10. De Rechtszitting

 

10.    De Rechtszitting

Zo niet met vertoon van enig welbehagen, dan toch kennelijk lichtelijk sarcastisch heeft de auteur van deze pakkende reeks onlangs gemeend met een mevrouw de vloer te moeten aanvegen die de arme molenaar typeerde als revolverheld, u weet wel, zoals we allen die hebben leren kennen van het witte doek.

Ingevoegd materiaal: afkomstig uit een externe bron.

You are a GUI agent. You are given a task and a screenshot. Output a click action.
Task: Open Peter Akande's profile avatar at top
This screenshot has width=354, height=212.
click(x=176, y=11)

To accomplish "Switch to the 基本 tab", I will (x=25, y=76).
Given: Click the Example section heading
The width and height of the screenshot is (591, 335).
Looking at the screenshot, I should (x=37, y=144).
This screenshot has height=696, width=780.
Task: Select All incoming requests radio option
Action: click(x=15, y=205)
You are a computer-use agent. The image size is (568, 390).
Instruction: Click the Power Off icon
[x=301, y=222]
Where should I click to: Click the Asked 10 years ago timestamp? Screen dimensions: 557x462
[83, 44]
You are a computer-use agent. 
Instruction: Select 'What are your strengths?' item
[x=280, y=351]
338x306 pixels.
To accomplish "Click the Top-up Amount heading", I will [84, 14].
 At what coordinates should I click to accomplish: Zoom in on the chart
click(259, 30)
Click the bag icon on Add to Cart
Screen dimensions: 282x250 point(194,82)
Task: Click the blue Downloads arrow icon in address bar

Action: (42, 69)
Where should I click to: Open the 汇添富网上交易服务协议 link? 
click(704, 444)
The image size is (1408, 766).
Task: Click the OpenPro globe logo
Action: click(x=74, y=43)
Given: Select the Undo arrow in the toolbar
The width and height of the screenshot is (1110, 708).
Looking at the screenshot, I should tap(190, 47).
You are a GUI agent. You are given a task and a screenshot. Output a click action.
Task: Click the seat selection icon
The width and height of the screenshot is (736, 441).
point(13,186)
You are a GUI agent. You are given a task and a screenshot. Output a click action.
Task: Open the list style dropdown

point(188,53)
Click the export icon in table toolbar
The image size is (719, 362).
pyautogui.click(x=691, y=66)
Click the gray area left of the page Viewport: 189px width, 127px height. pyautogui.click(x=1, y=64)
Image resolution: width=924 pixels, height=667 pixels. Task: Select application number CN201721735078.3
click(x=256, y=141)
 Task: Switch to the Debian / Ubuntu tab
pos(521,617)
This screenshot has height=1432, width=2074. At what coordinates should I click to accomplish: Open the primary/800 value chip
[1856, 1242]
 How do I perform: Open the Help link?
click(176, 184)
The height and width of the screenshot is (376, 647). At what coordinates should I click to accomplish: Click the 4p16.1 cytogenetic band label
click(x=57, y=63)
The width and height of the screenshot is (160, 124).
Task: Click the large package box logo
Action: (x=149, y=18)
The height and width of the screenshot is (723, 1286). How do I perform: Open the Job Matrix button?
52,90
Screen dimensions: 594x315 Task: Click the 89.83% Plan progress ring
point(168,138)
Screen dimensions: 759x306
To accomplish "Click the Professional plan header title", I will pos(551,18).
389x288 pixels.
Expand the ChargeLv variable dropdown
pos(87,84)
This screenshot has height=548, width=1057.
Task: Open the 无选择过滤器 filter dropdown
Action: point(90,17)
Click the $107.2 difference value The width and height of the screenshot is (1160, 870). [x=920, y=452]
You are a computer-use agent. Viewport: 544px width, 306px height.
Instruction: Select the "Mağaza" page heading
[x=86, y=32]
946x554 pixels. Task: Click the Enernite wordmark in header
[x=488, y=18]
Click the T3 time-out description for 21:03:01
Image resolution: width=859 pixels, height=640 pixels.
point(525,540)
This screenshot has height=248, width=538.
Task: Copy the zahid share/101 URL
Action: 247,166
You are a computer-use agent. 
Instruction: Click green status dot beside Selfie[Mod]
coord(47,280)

Eer Wevers zich die zondagmorgen naar buiten waagde om zich met zijn vrouw per rijwiel naar een dorpskermis te begeven, zou hij zich de holsterriem omgegord en een schietijzer binnen handbereik op de heup gestoken hebben: zijn rivaal, de Belg Janssen, was die morgen enkele malen gesignaleerd! Het zou wel eens tot een treffen kunnen komen!

ONCE UPON A TIME IN NUTH!

Dat was nu nét waar de familie van de molenaar op zat te wachten!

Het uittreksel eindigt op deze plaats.